I've forgotten whether or not Petersen graphs are isomorphic to any of their vertex permutations so I will assume they are not. Therefore, instead of searching for pairs of vertices which form the ends of the path we will add two new vertices connected to every vertex of the original graph. So if a Hamiltonian path exists in the original graph, it will exist in this extended graph -- just cut off the two extra vertices (-1) and (-2).

# Add two new vertices (-1) and (-2)
for k in petersen:
    petersen[k].append(-1)
    petersen[k].append(-2)
petersen[-1] = list(range(1,11))
petersen[-2] = list(range(1,11))

Now we can apply the algorithm from the post:

def find_all_paths(graph, start, end, path=[]):
    path = path + [start]
    if start == end:
        return [path]
    if not start in graph:
        return []
    paths = []
    for node in graph[start]:
        if node not in path:
            newpaths = find_all_paths(graph, node, end, path)
            for newpath in newpaths:
                paths.append(newpath)
    return paths
for path in find_all_paths(petersen, -1, -2):
if len(path) == len(petersen):
    print(path[1:-1])
[1, 2, 3, 4, 5, 10, 7, 9, 6, 8]
[1, 2, 3, 4, 5, 10, 8, 6, 9, 7]
[1, 2, 3, 8, 6, 9, 4, 5, 10, 7]
[1, 2, 3, 8, 6, 9, 7, 10, 5, 4]
[1, 2, 7, 9, 6, 8, 3, 4, 5, 10]
[1, 2, 7, 9, 6, 8, 10, 5, 4, 3]
            ...

Since this algorithm returns list of ALL paths between given vertices we will filter them only to Hamiltonian paths and cut off the extra vertices.

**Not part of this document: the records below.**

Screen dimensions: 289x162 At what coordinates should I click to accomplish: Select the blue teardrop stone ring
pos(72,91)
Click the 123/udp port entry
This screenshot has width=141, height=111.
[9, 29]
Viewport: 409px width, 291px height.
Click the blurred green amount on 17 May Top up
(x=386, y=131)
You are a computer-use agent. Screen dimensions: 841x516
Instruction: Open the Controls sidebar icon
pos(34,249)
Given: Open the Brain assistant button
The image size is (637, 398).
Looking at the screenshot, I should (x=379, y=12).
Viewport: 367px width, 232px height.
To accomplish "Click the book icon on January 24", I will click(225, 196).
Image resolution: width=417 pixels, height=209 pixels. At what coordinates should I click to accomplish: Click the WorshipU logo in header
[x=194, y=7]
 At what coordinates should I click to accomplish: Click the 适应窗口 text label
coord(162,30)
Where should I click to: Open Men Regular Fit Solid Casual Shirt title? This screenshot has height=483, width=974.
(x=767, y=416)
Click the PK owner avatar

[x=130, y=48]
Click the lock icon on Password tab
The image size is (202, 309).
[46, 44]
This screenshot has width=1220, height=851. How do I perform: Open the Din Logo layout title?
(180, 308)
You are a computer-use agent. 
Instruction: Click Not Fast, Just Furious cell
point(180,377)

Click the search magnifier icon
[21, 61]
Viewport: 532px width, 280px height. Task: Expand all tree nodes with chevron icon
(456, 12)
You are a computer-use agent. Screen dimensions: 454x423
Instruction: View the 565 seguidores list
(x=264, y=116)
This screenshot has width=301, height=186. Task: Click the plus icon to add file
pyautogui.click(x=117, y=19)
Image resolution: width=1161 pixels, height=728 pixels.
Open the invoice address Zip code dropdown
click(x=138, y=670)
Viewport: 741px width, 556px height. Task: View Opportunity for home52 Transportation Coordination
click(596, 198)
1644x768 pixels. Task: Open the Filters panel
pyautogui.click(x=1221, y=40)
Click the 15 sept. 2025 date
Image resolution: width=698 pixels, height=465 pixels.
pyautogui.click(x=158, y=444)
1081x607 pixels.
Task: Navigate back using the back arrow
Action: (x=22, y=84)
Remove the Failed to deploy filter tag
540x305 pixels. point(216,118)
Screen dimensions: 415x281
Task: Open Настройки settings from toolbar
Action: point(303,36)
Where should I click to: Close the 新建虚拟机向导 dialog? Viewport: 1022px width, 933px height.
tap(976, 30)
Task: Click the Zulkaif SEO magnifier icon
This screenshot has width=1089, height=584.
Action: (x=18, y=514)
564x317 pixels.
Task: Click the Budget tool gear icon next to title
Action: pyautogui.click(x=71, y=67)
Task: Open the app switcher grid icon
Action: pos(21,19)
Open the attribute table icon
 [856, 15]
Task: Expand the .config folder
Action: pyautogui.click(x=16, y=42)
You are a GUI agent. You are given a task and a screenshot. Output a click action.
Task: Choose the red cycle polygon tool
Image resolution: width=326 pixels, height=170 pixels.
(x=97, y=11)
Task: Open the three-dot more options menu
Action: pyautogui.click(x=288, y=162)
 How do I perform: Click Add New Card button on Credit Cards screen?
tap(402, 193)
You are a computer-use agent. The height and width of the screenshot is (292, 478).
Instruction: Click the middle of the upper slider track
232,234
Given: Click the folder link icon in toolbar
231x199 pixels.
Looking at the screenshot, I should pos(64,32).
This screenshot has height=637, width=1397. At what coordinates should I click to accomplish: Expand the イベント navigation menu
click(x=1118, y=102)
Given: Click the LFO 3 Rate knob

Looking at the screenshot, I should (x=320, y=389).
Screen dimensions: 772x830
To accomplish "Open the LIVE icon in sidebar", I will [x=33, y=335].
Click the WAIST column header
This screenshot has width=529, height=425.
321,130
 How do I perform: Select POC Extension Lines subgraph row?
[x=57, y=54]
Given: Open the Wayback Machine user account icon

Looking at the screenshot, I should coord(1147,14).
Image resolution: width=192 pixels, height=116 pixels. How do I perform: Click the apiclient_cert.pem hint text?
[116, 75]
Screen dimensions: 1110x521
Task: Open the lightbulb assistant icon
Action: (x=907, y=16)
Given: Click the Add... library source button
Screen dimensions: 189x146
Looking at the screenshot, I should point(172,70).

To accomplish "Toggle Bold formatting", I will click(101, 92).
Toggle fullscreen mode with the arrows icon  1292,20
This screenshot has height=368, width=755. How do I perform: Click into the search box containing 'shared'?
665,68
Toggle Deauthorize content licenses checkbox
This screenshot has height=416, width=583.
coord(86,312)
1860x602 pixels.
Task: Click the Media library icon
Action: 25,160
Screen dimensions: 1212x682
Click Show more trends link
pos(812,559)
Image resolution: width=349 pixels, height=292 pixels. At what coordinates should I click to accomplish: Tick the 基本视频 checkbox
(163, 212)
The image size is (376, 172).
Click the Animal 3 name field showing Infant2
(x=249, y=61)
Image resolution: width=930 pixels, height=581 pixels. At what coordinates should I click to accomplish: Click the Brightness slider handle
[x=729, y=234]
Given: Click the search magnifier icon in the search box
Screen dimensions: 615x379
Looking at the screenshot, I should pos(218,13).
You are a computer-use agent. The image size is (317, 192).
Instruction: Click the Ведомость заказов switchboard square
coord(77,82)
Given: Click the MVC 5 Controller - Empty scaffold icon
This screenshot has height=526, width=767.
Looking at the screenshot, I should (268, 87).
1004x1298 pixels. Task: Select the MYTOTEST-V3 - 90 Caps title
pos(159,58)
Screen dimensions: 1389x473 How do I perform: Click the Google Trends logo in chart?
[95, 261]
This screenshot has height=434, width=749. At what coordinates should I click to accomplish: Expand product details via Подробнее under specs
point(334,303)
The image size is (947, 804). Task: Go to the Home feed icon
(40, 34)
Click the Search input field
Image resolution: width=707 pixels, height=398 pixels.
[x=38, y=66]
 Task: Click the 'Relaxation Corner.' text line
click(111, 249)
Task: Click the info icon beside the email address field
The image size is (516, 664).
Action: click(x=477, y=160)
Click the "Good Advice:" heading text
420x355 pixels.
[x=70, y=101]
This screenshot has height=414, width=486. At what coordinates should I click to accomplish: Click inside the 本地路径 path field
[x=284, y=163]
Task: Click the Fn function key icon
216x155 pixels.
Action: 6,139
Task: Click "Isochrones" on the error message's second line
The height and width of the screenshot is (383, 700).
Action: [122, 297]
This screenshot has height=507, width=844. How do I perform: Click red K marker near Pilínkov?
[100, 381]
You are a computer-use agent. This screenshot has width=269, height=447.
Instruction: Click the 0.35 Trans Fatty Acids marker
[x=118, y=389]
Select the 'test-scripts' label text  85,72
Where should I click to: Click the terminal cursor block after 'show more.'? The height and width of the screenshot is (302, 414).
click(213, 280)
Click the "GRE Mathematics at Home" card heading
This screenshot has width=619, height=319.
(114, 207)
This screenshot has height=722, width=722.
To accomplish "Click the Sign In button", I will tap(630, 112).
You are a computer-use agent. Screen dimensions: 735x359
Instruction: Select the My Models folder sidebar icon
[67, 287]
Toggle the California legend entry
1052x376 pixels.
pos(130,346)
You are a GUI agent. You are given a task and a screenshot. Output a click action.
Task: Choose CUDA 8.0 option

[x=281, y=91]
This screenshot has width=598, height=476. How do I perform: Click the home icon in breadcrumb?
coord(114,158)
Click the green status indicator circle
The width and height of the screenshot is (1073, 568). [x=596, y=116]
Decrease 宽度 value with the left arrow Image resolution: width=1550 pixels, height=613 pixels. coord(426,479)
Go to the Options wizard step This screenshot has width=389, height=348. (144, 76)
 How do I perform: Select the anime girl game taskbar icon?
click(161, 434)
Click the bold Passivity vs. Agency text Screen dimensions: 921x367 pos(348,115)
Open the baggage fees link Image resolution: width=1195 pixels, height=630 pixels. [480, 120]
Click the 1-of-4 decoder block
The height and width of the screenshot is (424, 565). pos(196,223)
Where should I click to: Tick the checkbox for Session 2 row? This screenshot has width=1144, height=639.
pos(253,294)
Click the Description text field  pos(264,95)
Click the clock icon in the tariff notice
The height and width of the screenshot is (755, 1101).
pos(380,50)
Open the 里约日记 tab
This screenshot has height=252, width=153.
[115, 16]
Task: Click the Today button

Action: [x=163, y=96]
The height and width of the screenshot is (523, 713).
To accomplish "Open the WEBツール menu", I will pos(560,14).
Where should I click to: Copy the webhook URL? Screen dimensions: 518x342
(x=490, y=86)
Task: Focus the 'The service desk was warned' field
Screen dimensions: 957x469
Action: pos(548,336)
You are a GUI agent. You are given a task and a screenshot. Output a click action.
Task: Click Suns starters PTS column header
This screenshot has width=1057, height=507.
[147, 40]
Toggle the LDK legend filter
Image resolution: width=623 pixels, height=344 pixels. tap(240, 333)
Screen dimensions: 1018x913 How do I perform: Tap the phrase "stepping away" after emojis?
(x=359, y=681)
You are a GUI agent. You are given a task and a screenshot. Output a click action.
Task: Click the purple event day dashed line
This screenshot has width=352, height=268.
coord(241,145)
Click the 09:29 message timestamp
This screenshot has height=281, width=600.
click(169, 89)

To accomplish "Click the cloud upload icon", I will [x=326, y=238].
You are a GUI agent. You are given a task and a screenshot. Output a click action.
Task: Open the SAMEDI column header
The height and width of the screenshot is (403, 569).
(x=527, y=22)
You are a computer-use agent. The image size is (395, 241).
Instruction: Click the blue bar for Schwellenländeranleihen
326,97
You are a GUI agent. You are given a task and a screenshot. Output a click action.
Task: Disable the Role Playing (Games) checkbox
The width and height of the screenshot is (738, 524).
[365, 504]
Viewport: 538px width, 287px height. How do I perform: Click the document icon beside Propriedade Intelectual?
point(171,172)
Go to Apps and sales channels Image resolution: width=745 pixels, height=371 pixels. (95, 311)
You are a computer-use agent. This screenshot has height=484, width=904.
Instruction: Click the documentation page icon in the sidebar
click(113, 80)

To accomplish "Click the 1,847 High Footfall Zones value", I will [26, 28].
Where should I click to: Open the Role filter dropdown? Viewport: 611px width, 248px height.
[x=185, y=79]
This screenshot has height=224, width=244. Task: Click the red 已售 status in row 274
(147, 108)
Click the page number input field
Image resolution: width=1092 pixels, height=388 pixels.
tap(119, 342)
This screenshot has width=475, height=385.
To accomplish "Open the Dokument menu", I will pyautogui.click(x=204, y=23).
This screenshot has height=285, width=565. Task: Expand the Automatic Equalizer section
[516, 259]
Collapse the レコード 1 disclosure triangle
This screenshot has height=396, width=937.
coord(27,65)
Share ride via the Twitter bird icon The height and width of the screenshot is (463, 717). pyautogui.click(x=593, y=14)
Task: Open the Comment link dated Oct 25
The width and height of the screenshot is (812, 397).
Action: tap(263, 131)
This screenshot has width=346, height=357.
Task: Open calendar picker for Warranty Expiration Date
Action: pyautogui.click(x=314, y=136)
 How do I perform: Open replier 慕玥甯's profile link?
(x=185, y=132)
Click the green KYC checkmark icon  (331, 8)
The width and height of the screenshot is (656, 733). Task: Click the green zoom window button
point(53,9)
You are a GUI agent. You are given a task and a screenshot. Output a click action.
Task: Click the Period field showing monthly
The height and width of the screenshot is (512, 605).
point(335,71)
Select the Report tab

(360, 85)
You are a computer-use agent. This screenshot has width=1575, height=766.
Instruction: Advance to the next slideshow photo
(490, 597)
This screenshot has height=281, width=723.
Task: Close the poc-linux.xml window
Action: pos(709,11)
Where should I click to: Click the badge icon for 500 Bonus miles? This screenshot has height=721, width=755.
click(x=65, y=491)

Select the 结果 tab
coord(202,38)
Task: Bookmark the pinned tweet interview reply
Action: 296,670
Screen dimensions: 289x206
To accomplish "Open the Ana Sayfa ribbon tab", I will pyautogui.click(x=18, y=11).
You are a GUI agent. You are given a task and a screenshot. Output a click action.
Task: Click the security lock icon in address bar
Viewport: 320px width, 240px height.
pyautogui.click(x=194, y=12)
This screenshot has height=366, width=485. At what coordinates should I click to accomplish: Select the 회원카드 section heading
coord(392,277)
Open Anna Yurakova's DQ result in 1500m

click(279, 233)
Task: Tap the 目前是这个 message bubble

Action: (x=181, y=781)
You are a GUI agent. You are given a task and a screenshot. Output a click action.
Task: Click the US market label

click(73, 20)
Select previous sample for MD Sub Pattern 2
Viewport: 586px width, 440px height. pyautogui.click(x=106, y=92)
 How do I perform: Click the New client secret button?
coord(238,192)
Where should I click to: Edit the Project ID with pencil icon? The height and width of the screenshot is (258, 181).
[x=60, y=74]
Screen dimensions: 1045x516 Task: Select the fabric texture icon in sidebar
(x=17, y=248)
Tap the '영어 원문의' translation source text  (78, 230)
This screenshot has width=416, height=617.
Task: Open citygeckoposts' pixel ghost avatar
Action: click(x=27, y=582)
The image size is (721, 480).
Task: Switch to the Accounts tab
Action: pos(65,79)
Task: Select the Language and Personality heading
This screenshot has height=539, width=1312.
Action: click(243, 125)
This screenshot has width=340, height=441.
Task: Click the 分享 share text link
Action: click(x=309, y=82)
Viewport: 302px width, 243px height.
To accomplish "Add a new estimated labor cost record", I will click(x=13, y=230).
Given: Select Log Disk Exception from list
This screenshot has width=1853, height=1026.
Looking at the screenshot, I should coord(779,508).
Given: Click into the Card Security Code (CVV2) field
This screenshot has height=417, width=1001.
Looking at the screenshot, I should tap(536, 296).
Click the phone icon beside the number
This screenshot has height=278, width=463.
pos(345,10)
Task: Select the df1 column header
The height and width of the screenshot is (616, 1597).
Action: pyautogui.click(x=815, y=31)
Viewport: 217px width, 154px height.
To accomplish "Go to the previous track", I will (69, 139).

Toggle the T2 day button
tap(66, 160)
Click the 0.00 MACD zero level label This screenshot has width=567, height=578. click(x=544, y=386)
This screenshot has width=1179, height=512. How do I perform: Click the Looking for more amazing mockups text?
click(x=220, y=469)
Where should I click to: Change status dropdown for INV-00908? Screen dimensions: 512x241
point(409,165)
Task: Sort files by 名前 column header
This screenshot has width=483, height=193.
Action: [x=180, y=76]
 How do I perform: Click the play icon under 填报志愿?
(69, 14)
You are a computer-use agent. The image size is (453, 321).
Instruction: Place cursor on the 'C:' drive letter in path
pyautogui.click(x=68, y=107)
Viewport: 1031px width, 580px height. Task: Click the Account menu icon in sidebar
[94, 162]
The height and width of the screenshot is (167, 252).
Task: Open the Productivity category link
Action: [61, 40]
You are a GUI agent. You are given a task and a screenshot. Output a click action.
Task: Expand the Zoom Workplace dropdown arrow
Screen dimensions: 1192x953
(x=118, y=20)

Surely, this can be more efficient, but I leave the optimizations to either you or someone else. For such a small graph as Petersen it works quickly enough in my opinion.

DRAWING

We randomly choose one path and store it in ham_path variable.

import random
ham_paths = [path[1:-1] for path in find_all_paths(petersen, -1, -2) 
         if len(path) == len(petersen)]
ham_path = random.choice(ham_paths)

Then we will use the networkx package to draw the graph and the chosen path.

import networkx
g = networkx.Graph()
for k, vs in petersen.items():
    for v in vs:
        if v in [-1, -2] or k in [-1, -2]:
            continue
        if abs(ham_path.index(k) - ham_path.index(v)) == 1:
            g.add_edge(k,v, color='red', width=1.5)
        else:
            g.add_edge(k,v, color='black', width=0.5)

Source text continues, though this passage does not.